Overview

PK Study of Telmisartan/Rosuvastatin FDC Compared to Combination of Telmisartan and Rosuvastatin

Status:
Completed

Trial end date:
2013-09-01

Target enrollment:
0

Participant gender:
All

Summary

This is a 2 by 2 cross-over study to evaluate pharmacokinetics of telmisartan and rosuvastatin FDC compared to reference telmisartan and rosuvastatin coadministered in two groups enrolling healthy adult male and female subjects under fasting conditions.

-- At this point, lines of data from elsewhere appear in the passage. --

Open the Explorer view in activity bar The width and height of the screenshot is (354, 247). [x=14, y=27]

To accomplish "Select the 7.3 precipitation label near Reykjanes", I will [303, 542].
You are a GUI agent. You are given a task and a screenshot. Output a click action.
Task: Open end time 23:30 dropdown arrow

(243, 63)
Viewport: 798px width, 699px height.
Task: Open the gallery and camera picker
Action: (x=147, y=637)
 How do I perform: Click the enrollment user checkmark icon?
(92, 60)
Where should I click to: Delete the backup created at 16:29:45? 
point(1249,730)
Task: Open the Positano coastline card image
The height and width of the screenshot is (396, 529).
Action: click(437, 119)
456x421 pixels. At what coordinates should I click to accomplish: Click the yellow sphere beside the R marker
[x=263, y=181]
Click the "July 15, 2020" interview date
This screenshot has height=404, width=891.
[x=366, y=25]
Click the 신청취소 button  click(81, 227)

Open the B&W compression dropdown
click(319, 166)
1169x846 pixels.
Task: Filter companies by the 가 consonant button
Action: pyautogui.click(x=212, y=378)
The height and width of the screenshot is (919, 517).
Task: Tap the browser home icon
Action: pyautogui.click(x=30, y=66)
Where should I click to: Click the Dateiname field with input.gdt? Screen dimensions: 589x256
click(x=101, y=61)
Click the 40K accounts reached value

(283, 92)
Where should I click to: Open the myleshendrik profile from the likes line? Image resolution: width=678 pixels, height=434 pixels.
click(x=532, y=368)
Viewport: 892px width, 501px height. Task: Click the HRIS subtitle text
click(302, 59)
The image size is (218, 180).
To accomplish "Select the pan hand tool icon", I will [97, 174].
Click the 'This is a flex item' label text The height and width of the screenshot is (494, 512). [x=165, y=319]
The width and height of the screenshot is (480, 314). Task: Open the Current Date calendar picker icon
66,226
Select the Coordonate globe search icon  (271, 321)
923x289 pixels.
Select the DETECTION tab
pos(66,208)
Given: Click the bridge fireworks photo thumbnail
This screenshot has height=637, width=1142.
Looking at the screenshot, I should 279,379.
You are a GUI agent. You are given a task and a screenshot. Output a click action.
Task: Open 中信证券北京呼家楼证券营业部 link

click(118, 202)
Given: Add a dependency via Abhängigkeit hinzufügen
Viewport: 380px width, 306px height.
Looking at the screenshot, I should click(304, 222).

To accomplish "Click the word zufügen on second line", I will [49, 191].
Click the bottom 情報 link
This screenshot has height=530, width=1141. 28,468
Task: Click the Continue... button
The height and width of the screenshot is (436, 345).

Subjects will be admitted to the clinic in the evening before Day 1. All subjects will receive a single oral dose of telmisartan/rosuvastatin FDC or telmisartan and rosuvastatin co-administered in the morning on Day 1. All the subjects will remain in the clinical unit until completion of all assessments on Day 2 including collection post-dose PK sample. Subjects will return to the clinic for pharmacokinetic samples at scheduled time. The two treatment periods will be separated by a washout period.

Phase:

Phase 1

Accepts Healthy Volunteers?

Accepts Healthy Volunteers

Details

Lead Sponsor:

Yuhan Corporation

Treatments:

Rosuvastatin Calcium
Telmisartan

Criteria

Inclusion Criteria:

1. Healthy male and female aged 20 to 50 with a body mass index(BMI) between 18.5 and 25
kg/m2

2. Acceptable medical history, physical examination, laboratory tests and EKG, during
screening

3. Provision of signed written informed consent 20~50 yrs old, healthy Korean Subjects

Exclusion Criteria:

1. History of and clinically significant disease

2. Sitting blood pressure meeting the following criteria at screening: 150 ≥ systolic
blood pressure ≤100 (mmHg) and 100 ≥ diastolic blood pressure ≤ 65 (mmHg) amd 100 ≥
Heart rate ≤ 40

3. A history of drug abuse or the presence of positive reactions to drugs that have abuse
potential in urine screenings for drugs.

4. Administration of other investigational products within 90 days prior to the first
dosing.

5. Administration of herbal medicine within 28 days or administration of ethical drugs
within 14 days or administration of over-the-counter (OTC) drugs within 7 days prior
to the first dosing of the investigational product (if the investigator (study doctor)
determines that the person meets other criteria appropriately, the relevant person may
participate in the study).

6. Have AST(SGOT) or/and ALT(SGPT) > 3 times of normal upper limit at the time of
screening

7. Volunteers considered not eligible for the clinical trial by the investigator (study
doctor) due to reasons including laboratory test results, ECGs, or vital signs.